Document:
[start]
Yes, by samaachaar, I mean news (or in Urdu خبریں / اخبار - the Arabic plural _akhbaar_ is usually used for _newspaper_ while the plural formed by the Hindi method is used for _news_, _khabrein_)! Even in this part of the media you'll find great diversity. Some of the TV channels mostly use "pure/shudh Hindi" (like TV Asia), while others (Aaj Tak) might use many Urdu (Arabic/Persian) words that might be more common than the Hindi equivalents. 

Bollywood has always had considerable influence of Urdu, especially in song lyrics, and still continues to do so due to it being considered a poetic language (which might and often does offend other languages). Now this of course would lead to another debate (about whether Urdu should be considered a separate language or it is just "Hindi sprinkled with a bunch of Persian and Arabic words"; People who consider themselves to be "Urdu speakers" would probably go with the first opinion, while "Hindi speakers" would probably lean towards the latter (some even saying that since the Urdu words are used with such frequency, they have "become Hindi"/are also Hindi words now; to avoid (political and/or religious) conflict, it is often therefore called Hindustani; of course many would have problems with this title as well, saying that it is just a "way to not call the language being used in films/movies Urdu"--everyone cannot be pleased). 

You can search Hindi vs. Urdu, etc. in Google and finds lots of material and debates about this issue......in addition to the influence of English on both languages!
[end]
Supplied data:
[start]
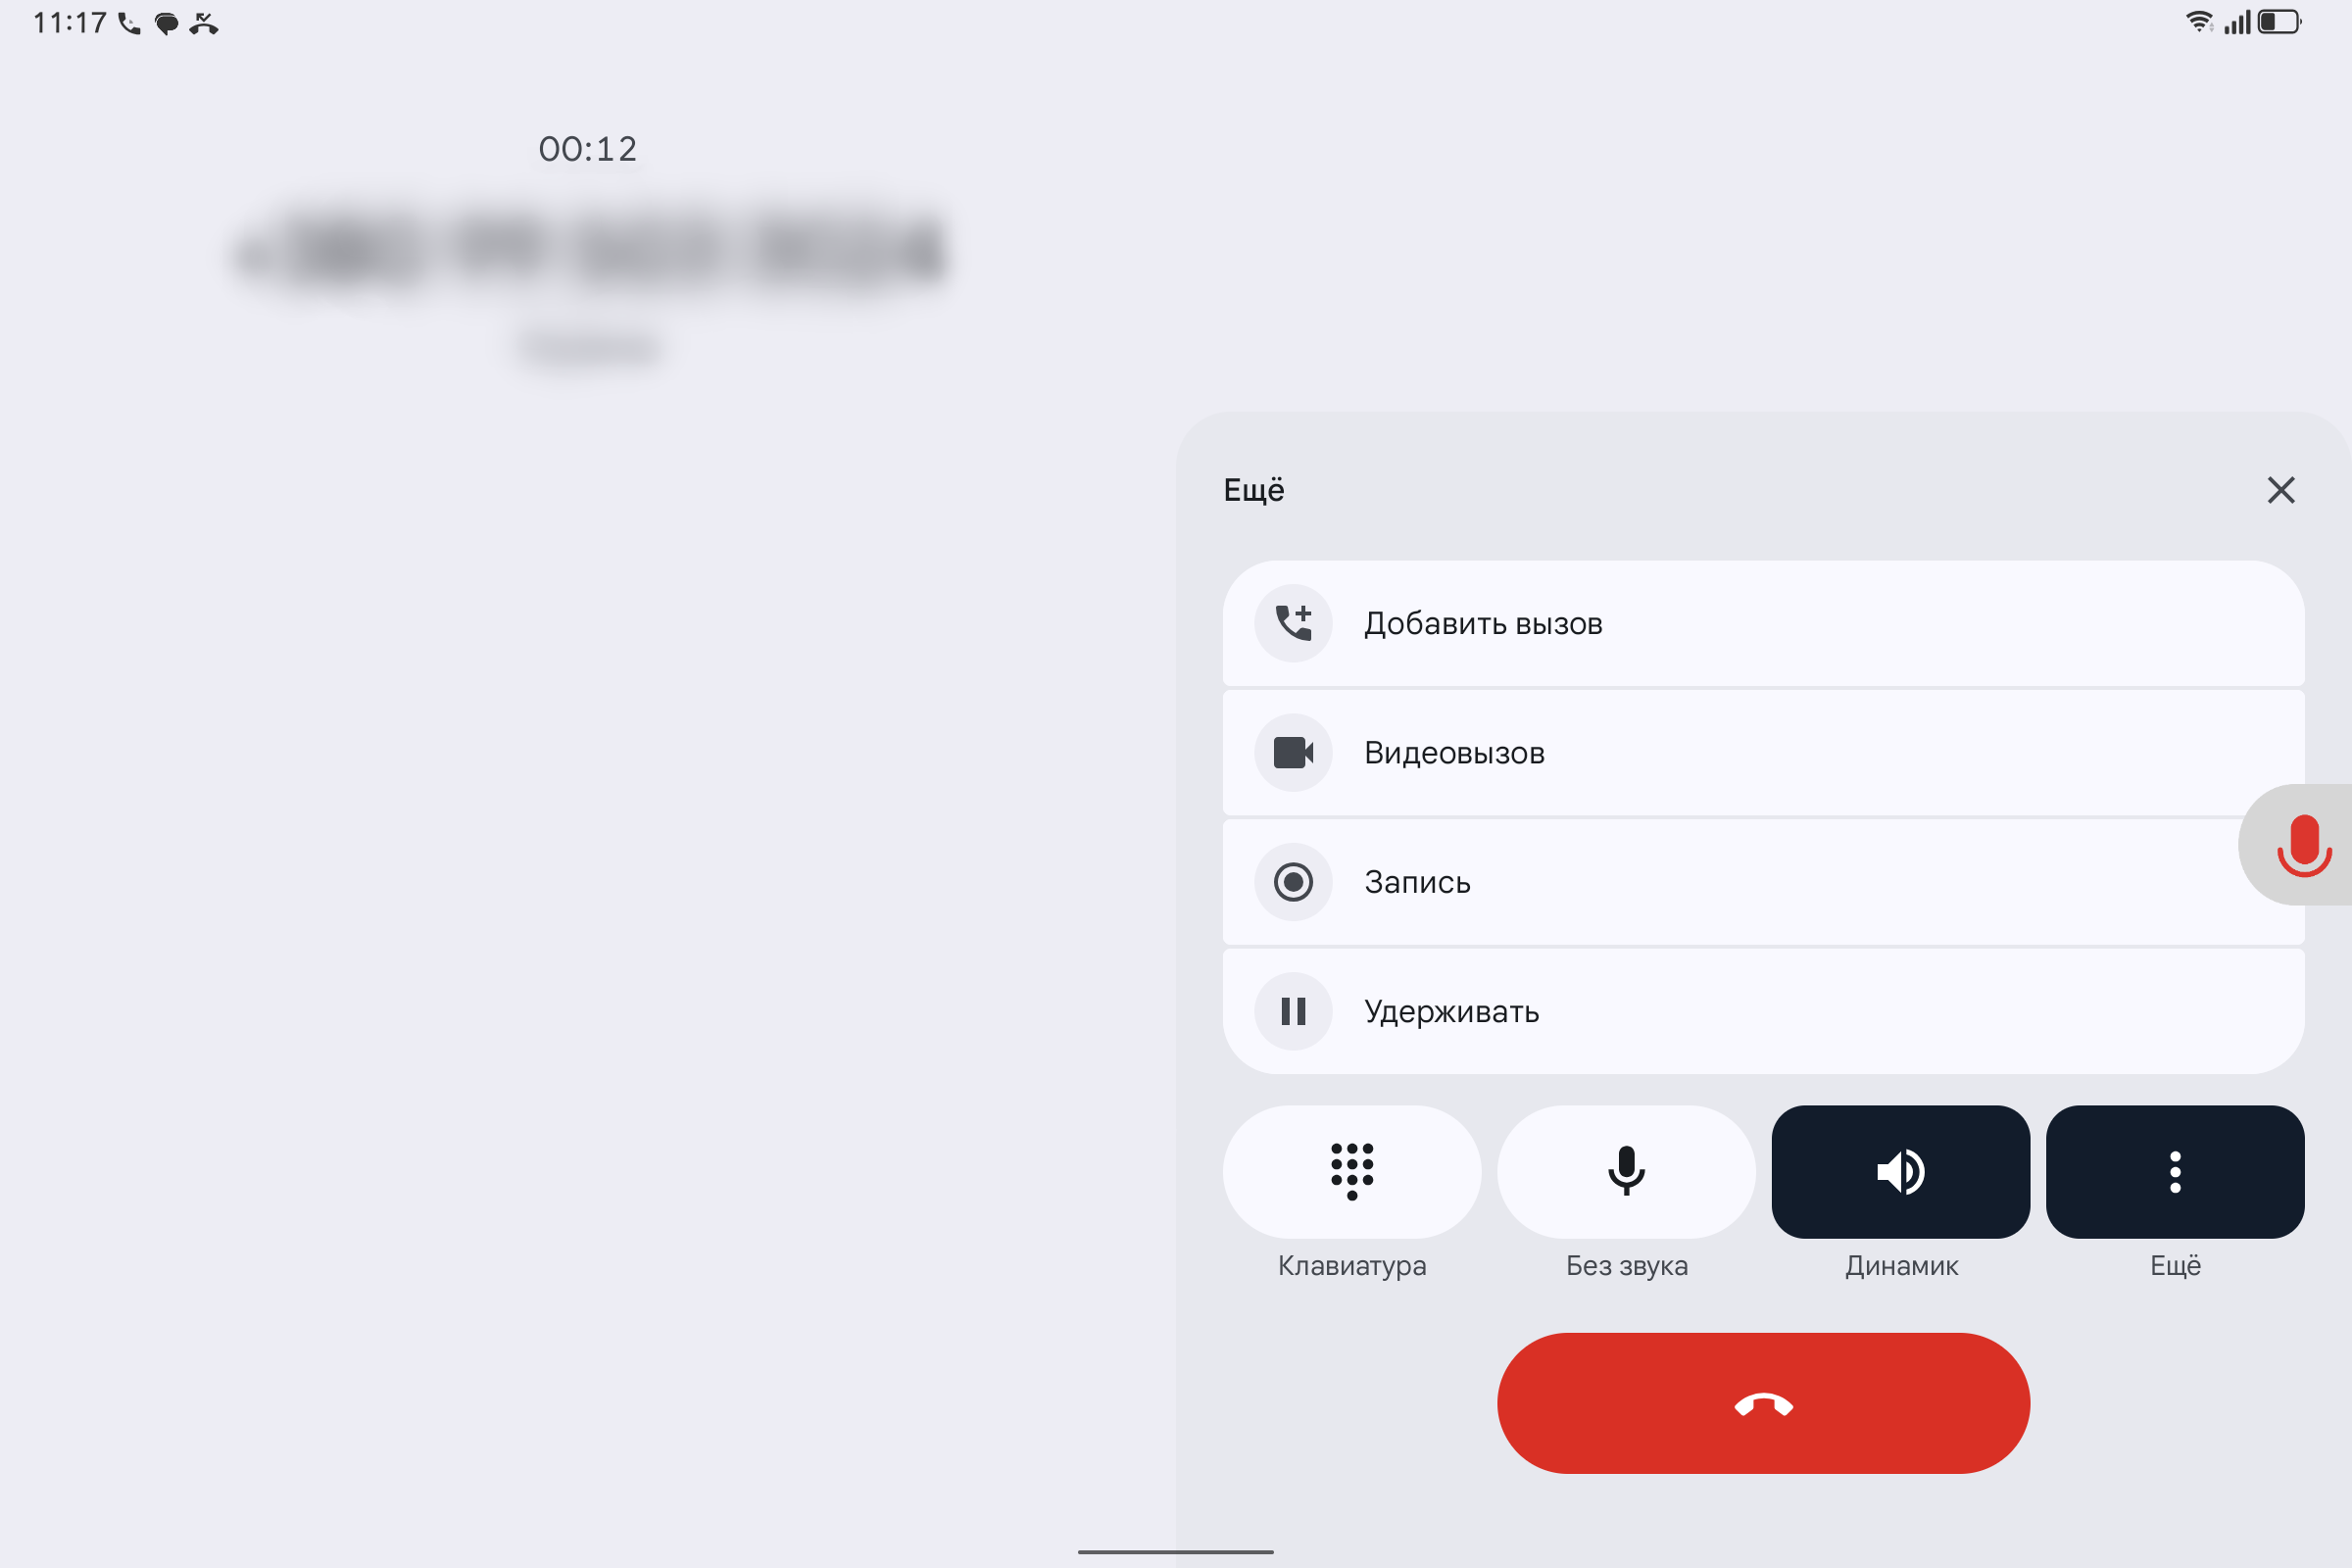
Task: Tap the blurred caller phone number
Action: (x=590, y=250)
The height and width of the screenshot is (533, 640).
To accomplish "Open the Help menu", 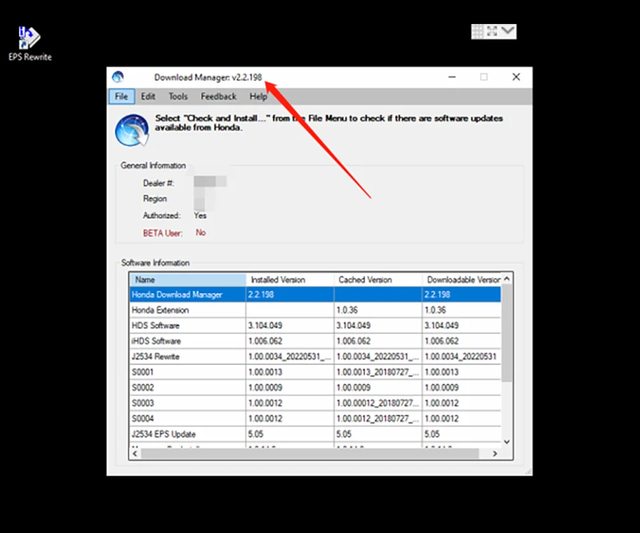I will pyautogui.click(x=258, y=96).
[end]
[start]
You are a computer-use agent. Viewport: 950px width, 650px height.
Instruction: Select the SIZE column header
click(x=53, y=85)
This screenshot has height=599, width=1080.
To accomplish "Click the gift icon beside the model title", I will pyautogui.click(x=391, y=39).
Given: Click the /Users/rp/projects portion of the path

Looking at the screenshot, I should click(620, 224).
[end]
Problem description: Can you carry on the post about Hindi and Urdu past its last sentence? The data has nothing to do with the post about Hindi and Urdu.

Task output:
----------



## greatbear

tonyspeed said:


> I would tell anyone to be careful about judging a language based on a sub-set of the population. In any urban centre from a former colony you are bound to hear more mixture of the colonizer's language
> into the native language. Far from the urban centres I don't think this would be the case.
> 
> Another thing to think about is that vocabulary has to come from somewhere. Usually this is the point of first contact! Why is it that the word for government in Hindi (and other Indo-Aryan languages) is Persian: sarkaar ? Whereas the word for king and kingdom is not (raaj and raajya). Why is the word for market also Persian: baazaar ? The same process happens with technology coming from the Western world.



Your points have no sense, I find. In Gujarati, "raaj" is used much more for government than "sarkaar": interestingly, Gujarat has the highest proportion of Parsis (who came from Persia, fleeing from Muslim persecution, and settled in India) in India.
Also, why is "government" not a first point of contact and why is a state? In addition, everyone is a colonizer: the people who spoke Sanskrit also came from Central Asia and the people who speak Dravidian languages also came from Africa. Who according to you is not a colonizer?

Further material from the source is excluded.